Which options will store a totally new binary blob each time the binary file changes (even a few bytes).
All of them. All blobs (indeed, all objects in the repo) are stored "intact" (more or less) whenever they are "loose objects". The only thing done with them is to give them a header and compress them with deflate compression.
At the same time, though, loose objects are eventually combined into "packs". Git does delta-compression on files in packs: see Is the git binary diff algorithm (delta storage) standardized?. Based on the answers there, you'd be much better off not "pre-compressing" the binaries, so that the pack-file delta algorithm can find long strings of matching binary data.
Does git diff uncompressed binary data better then compressed data (which may change a lot even with minor edits to the uncompressed data).
I have not tried it but the overall implication is that the answer to this should be "yes".
I would assume storing many small binary files is less overhead long term, compared to one large binary file, assuming only some of the files are periodically modified, can git handle small changes to large binary files efficiently?

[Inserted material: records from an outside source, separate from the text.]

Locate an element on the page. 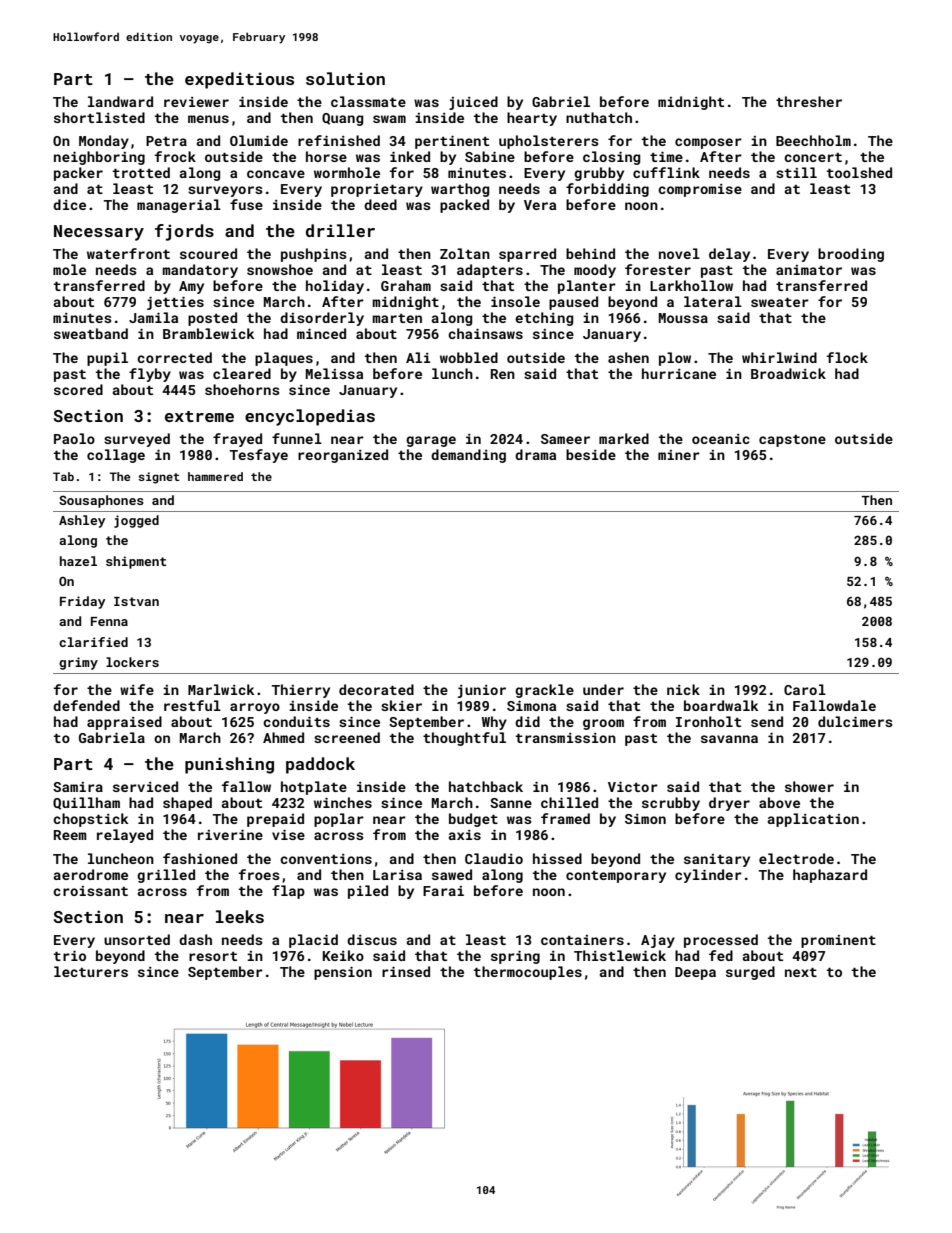 Image resolution: width=952 pixels, height=1233 pixels. Larkhollow is located at coordinates (691, 285).
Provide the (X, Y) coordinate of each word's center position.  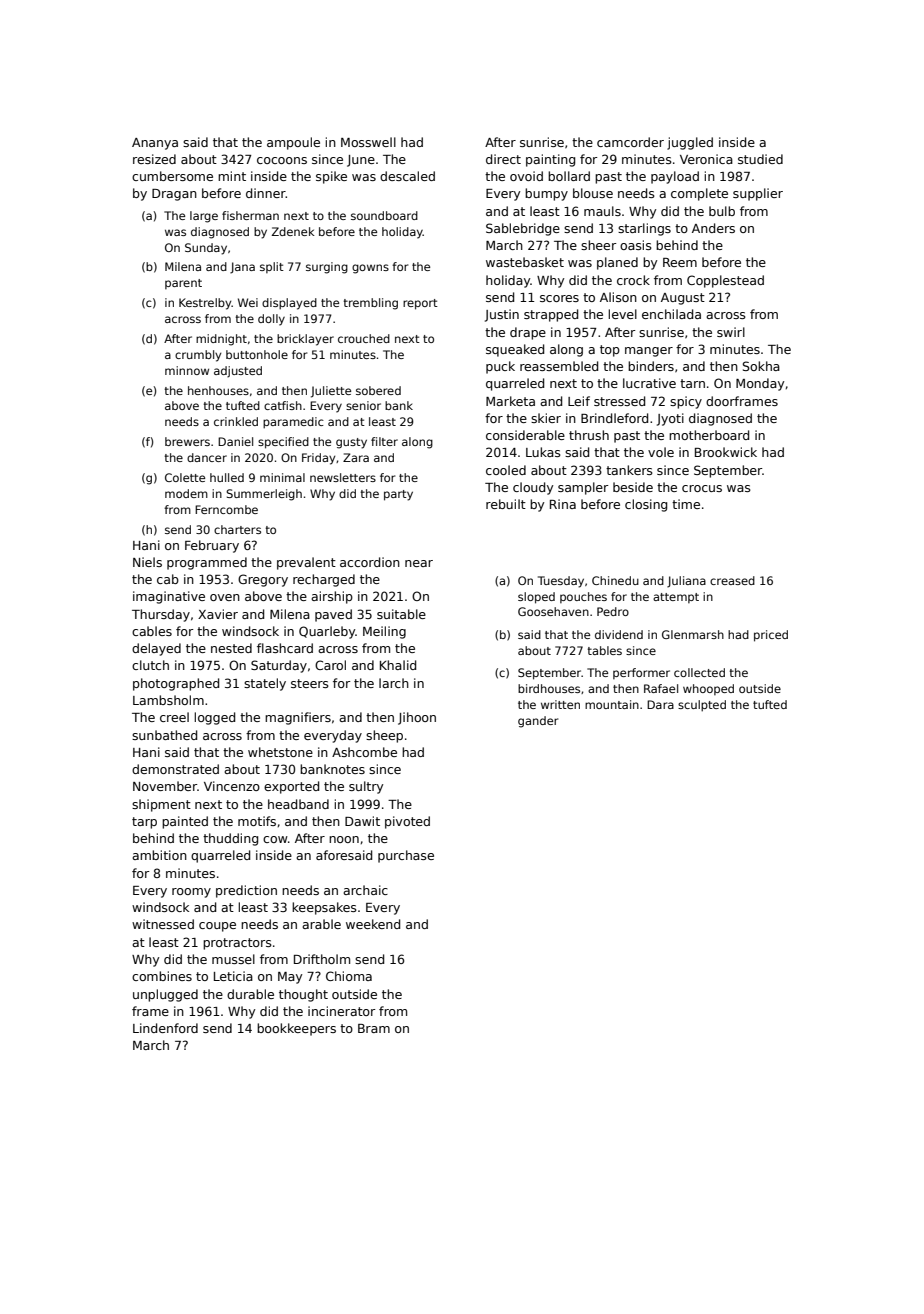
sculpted (702, 706)
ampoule (293, 143)
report (420, 304)
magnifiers (298, 718)
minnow (187, 370)
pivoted (407, 822)
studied (760, 159)
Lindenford (165, 1028)
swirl (731, 332)
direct (503, 159)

Certainly all files that are completely unchanged will be stored with a lot of "de-duplication" instantly, as their SHA-1 checksums will be identical across all commits, so that each tree names the very same blob in the repository. If foo.icon
is the same across thousands of commits, there's just the one blob (whatever the SHA-1 for foo.icon
turns out to be) stored.
I'd recommend experimenting a bit: create some dummy test repos with proposed binaries, make proposed changes, and see how big the repos are before and after running git gc
to re-pack the loose objects. Note that there are a lot of tuneables; in particular, you might want to fuss with window
, depth
and window-memory
settings (which can be set on command lines or in git config entries).